## Task prompt
Among the lines of data below, reproduce only those from the one with "Expand the Custom" through the one with "Flow from Operating", exactly as they stand, both ends included.
──────── Records shown ────────
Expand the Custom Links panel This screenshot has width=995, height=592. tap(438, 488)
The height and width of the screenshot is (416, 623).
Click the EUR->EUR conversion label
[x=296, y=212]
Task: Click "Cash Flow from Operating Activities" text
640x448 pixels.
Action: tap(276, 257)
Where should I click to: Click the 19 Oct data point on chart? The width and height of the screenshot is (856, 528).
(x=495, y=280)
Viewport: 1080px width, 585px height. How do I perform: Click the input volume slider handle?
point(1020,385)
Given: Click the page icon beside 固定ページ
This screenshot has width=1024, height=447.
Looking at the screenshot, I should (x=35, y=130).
────────
──────── Records shown ────────
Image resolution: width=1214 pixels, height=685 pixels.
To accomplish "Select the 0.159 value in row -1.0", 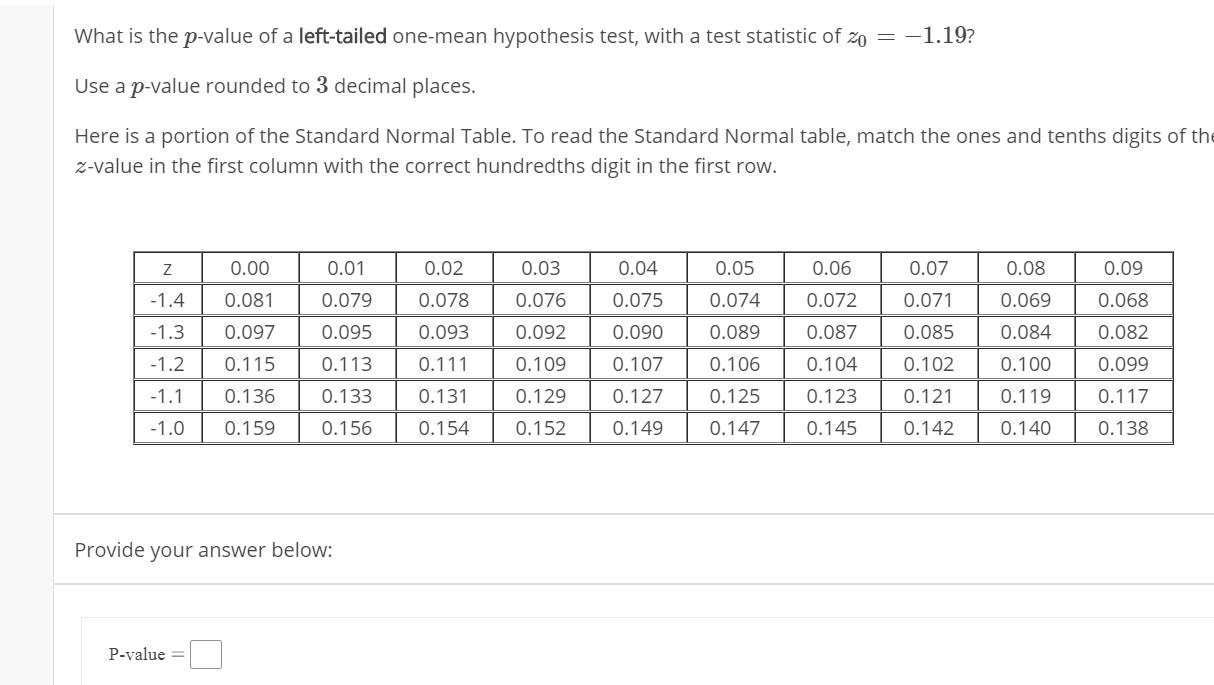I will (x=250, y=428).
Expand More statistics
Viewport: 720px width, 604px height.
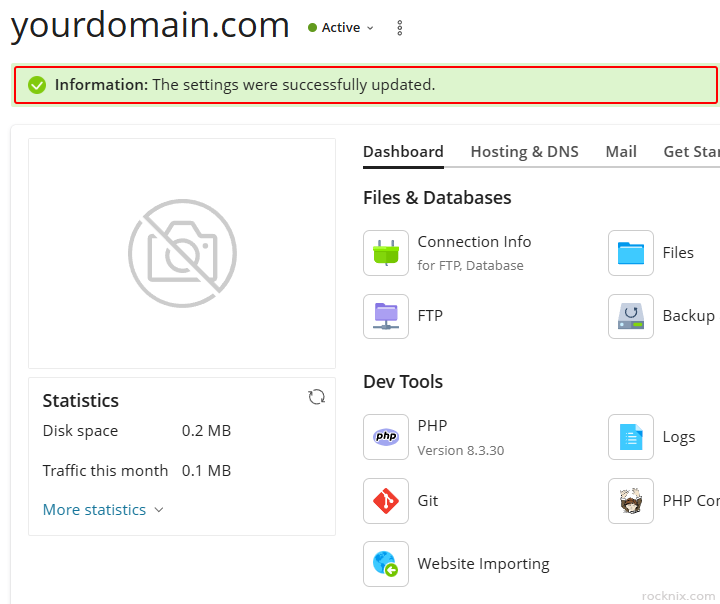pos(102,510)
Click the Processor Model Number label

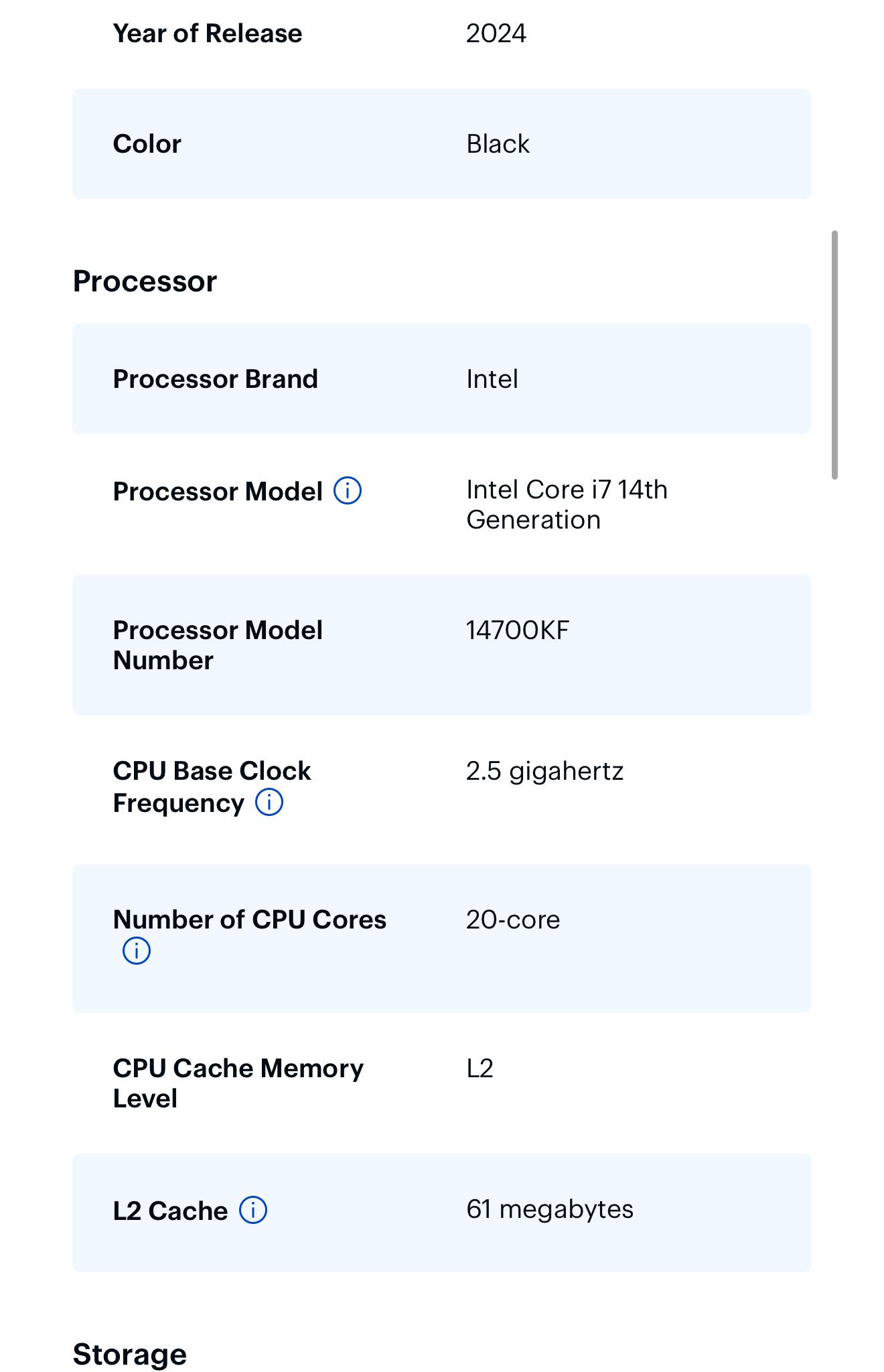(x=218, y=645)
────────
──────── Records shown ────────
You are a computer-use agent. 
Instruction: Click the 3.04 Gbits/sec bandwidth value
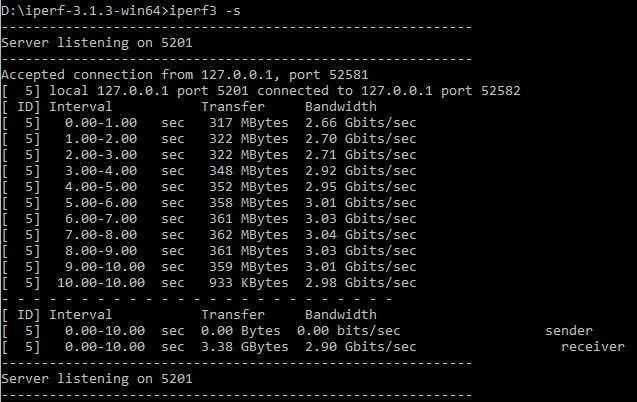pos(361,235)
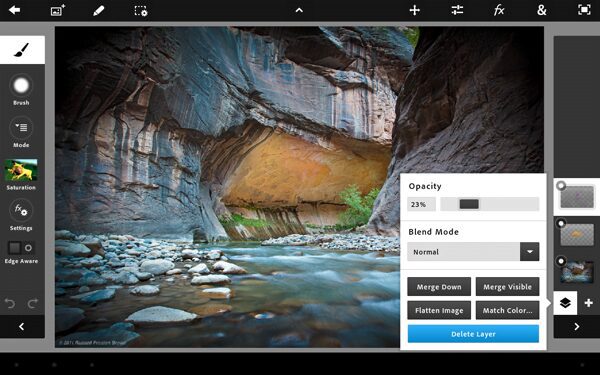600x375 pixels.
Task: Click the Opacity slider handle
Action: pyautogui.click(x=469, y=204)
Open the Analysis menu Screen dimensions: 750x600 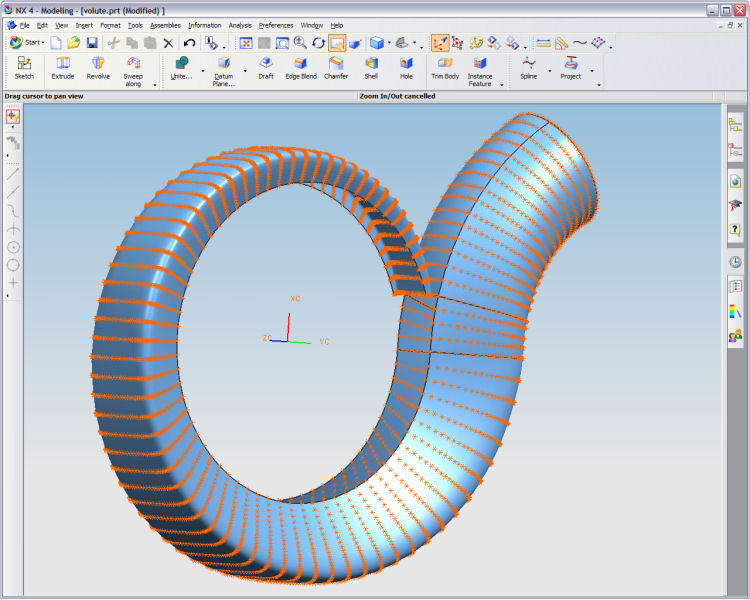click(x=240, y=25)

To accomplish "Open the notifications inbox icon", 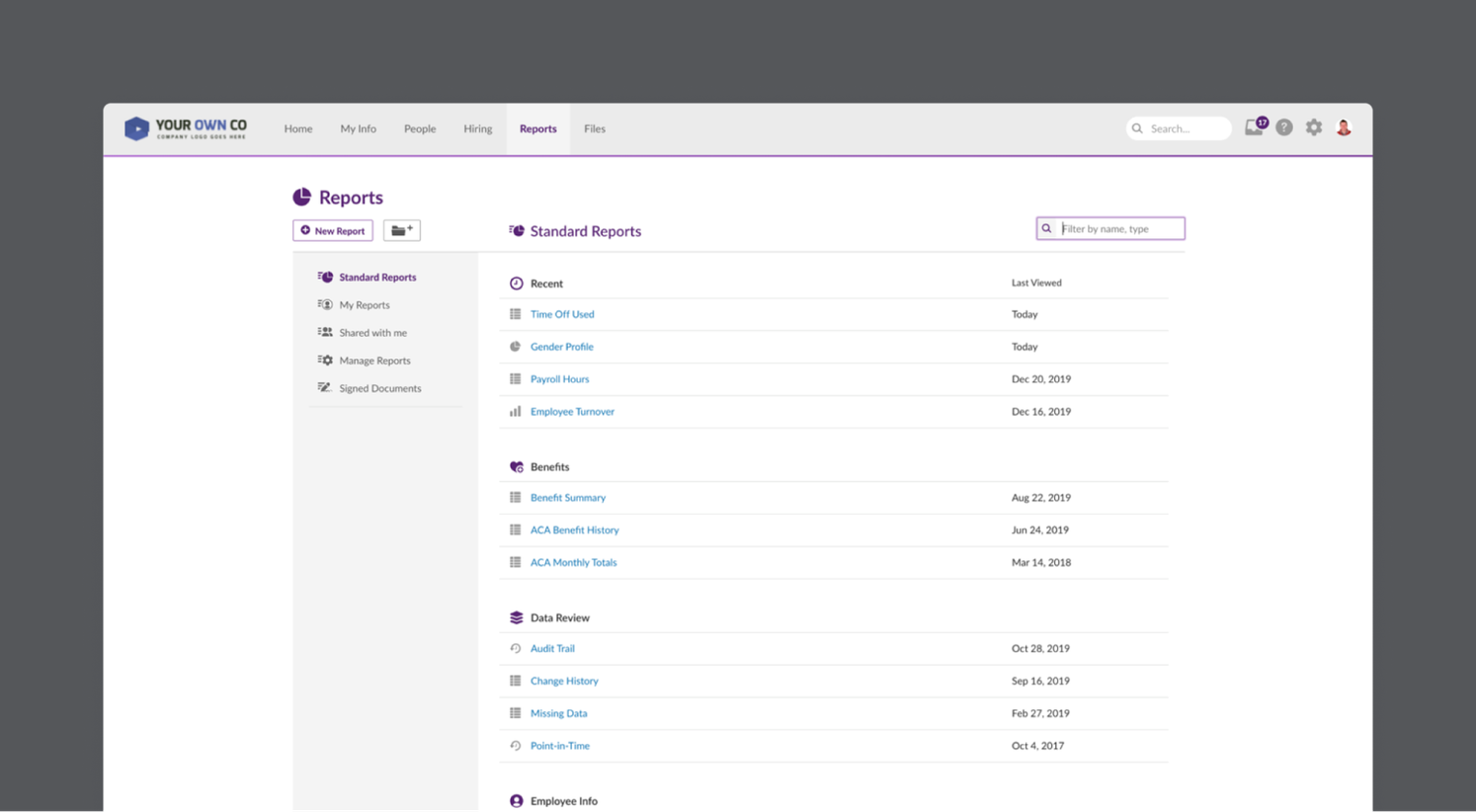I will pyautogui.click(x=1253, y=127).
────────
## Exercise answer
Expand the Custom Links panel This screenshot has width=995, height=592. tap(438, 488)
The height and width of the screenshot is (416, 623).
Click the EUR->EUR conversion label
[x=296, y=212]
Task: Click "Cash Flow from Operating Activities" text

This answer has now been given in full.